● **Task set**
a. Name every brand of recorder mentioned in the DVD recorder thread below.
b. Rewrite the part of the DVD recorder thread below from "Dumb question (remember, I'm" up to and including "Hope this helps.", renaming "laptop" as "desktop".

● **Provided text**
((
# Good, Inexpensive DVD Recorder



## Fred Defender (Dec 8, 2015)

I'm an old f*rt and decidedly non-techie. I thought that I would try this forum, my thinking being that there are enough young whippersnappers (an old geezer expression) that someone will be able to steer me in the right direction:

I've got a Panasonic DMR-EH75V VHS/hard drive/DVD recorder. I believe that I paid something like $600 for it back in 2003. The current unit is actually my second one; the first one took a dump on me in the first year.

Several months ago, the DVD recorder began spitting out coasters. About two weeks ago, it produced its last usable DVD. No only will it no longer record to blank disks, it won't even recognize a previously-recorded disk.

I would like to find a reasonably-priced DVR recorder. I really like the DMR's hard drive and do not want to throw it in the trash. It's great for editing commercials out of TV shows prior to burning DVD's. The main thing that I use it for is recording music from Sirius. I dub programming from my DVR to the Panasonic's hard drive, edit out the stuff I don't want, then burn the edited program to DVD. So I'm definitely NOT a videophile (heck, I'm not even an audiophile). 

I've found tunerless DVD recorders by Funai and Philips on Amazon for less than $200. I don't really have a problem paying that for one. But before I do, I want to make sure that it will do what I need it to do. I thought that there might be some less-expensive options for me since all I need is a recorder. I figured that I could take the HDMI out of the DMR unit right into the HDMI in on the recorder.

Dumb question (remember, I'm old): Is there any way to do this on a laptop? Can I take the HDMI from the Panasonic into my computer, save the file, then use an external DVD burner to create disks that way? Since most (not all) of what I record is audio, is there an easy way to convert the audio portion of the program to MP3 or other format and save it to CD instead of DVD?

Thanks in advance!


----------



## GraphicFunn (Feb 15, 2014)

I can tell you that I have had good luck using the Magnavox MDR537H DVD/HD recorders. They are priced under $300 on E-bay and some stores. The only draw back I have found is not being able to get parts for one I have. But I have an older model that is still working so they last pretty well. Hope this helps.


----------
))
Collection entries
((
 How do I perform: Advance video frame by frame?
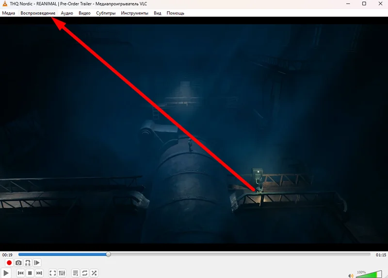(x=37, y=263)
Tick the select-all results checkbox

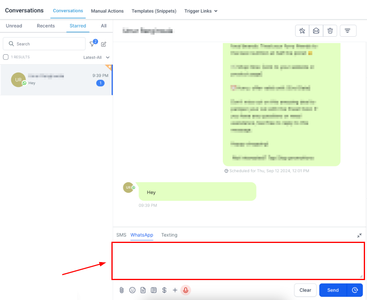[x=6, y=57]
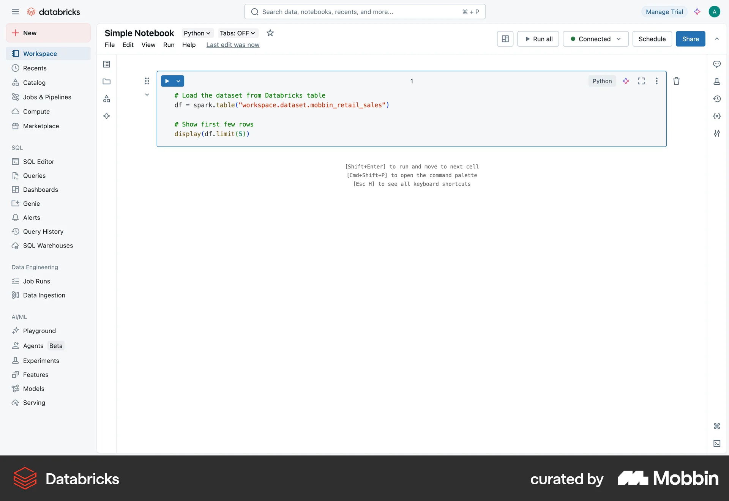
Task: Open the notebook comments panel
Action: point(717,64)
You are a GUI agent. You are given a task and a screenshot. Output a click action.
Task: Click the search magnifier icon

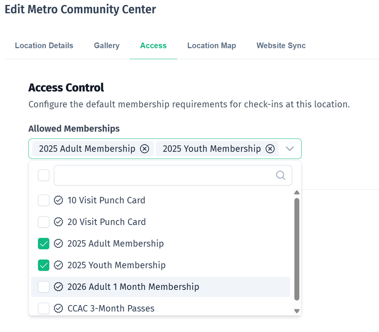(x=281, y=175)
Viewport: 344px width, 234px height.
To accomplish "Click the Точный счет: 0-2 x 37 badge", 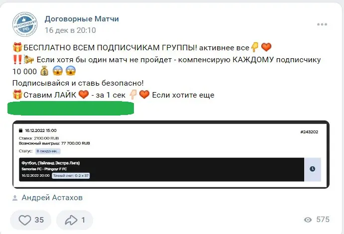I will tap(71, 175).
))
● **Exercise responses**
a. Panasonic, Funai, Philips, Magnavox

b.
Dumb question (remember, I'm old): Is there any way to do this on a desktop? Can I take the HDMI from the Panasonic into my computer, save the file, then use an external DVD burner to create disks that way? Since most (not all) of what I record is audio, is there an easy way to convert the audio portion of the program to MP3 or other format and save it to CD instead of DVD?

Thanks in advance!


----------



## GraphicFunn (Feb 15, 2014)

I can tell you that I have had good luck using the Magnavox MDR537H DVD/HD recorders. They are priced under $300 on E-bay and some stores. The only draw back I have found is not being able to get parts for one I have. But I have an older model that is still working so they last pretty well. Hope this helps.